- **YOUR OBJECTIVE**
An exact copy of all the data is the expected answer.
[Opening DATA SHOWN section]
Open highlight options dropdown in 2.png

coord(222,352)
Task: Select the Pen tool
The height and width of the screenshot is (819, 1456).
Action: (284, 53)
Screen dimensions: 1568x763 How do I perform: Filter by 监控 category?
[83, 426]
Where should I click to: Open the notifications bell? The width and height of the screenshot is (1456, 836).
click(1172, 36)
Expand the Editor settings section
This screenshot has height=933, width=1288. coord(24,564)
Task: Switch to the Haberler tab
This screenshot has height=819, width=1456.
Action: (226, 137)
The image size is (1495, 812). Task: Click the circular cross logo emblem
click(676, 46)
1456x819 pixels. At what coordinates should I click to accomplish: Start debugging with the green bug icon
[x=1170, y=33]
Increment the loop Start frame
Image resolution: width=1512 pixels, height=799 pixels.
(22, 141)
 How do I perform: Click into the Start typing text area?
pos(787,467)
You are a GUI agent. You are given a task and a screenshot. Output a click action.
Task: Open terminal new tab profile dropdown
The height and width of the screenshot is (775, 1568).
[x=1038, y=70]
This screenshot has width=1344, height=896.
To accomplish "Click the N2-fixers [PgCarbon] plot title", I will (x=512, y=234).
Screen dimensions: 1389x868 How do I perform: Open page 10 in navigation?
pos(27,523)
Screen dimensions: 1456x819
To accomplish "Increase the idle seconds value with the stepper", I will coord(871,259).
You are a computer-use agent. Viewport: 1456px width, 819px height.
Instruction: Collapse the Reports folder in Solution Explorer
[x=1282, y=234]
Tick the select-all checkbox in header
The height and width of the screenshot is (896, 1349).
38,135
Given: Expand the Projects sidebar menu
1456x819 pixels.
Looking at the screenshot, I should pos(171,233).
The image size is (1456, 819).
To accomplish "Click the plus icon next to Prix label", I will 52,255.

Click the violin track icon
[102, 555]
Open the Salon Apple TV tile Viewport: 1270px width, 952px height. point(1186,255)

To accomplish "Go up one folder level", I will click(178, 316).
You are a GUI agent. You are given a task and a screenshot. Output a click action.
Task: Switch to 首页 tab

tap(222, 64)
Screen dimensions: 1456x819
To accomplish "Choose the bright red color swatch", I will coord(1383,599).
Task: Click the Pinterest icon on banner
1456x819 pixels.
[Closing DATA SHOWN section]
- **REPLY**
Open highlight options dropdown in 2.png

coord(222,352)
Task: Select the Pen tool
The height and width of the screenshot is (819, 1456).
Action: (284, 53)
Screen dimensions: 1568x763 How do I perform: Filter by 监控 category?
[83, 426]
Where should I click to: Open the notifications bell? The width and height of the screenshot is (1456, 836).
click(1172, 36)
Expand the Editor settings section
This screenshot has height=933, width=1288. coord(24,564)
Task: Switch to the Haberler tab
This screenshot has height=819, width=1456.
Action: (226, 137)
The image size is (1495, 812). Task: Click the circular cross logo emblem
click(676, 46)
1456x819 pixels. At what coordinates should I click to accomplish: Start debugging with the green bug icon
[x=1170, y=33]
Increment the loop Start frame
Image resolution: width=1512 pixels, height=799 pixels.
(22, 141)
 How do I perform: Click into the Start typing text area?
pos(787,467)
You are a GUI agent. You are given a task and a screenshot. Output a click action.
Task: Open terminal new tab profile dropdown
The height and width of the screenshot is (775, 1568).
[x=1038, y=70]
This screenshot has width=1344, height=896.
To accomplish "Click the N2-fixers [PgCarbon] plot title", I will (x=512, y=234).
Screen dimensions: 1389x868 How do I perform: Open page 10 in navigation?
pos(27,523)
Screen dimensions: 1456x819
To accomplish "Increase the idle seconds value with the stepper", I will coord(871,259).
You are a computer-use agent. Viewport: 1456px width, 819px height.
Instruction: Collapse the Reports folder in Solution Explorer
[x=1282, y=234]
Tick the select-all checkbox in header
The height and width of the screenshot is (896, 1349).
38,135
Given: Expand the Projects sidebar menu
1456x819 pixels.
Looking at the screenshot, I should pos(171,233).
The image size is (1456, 819).
To accomplish "Click the plus icon next to Prix label", I will 52,255.

Click the violin track icon
[102, 555]
Open the Salon Apple TV tile Viewport: 1270px width, 952px height. point(1186,255)

To accomplish "Go up one folder level", I will click(178, 316).
You are a GUI agent. You are given a task and a screenshot. Output a click action.
Task: Switch to 首页 tab

tap(222, 64)
Screen dimensions: 1456x819
To accomplish "Choose the bright red color swatch", I will coord(1383,599).
Task: Click the Pinterest icon on banner
1456x819 pixels.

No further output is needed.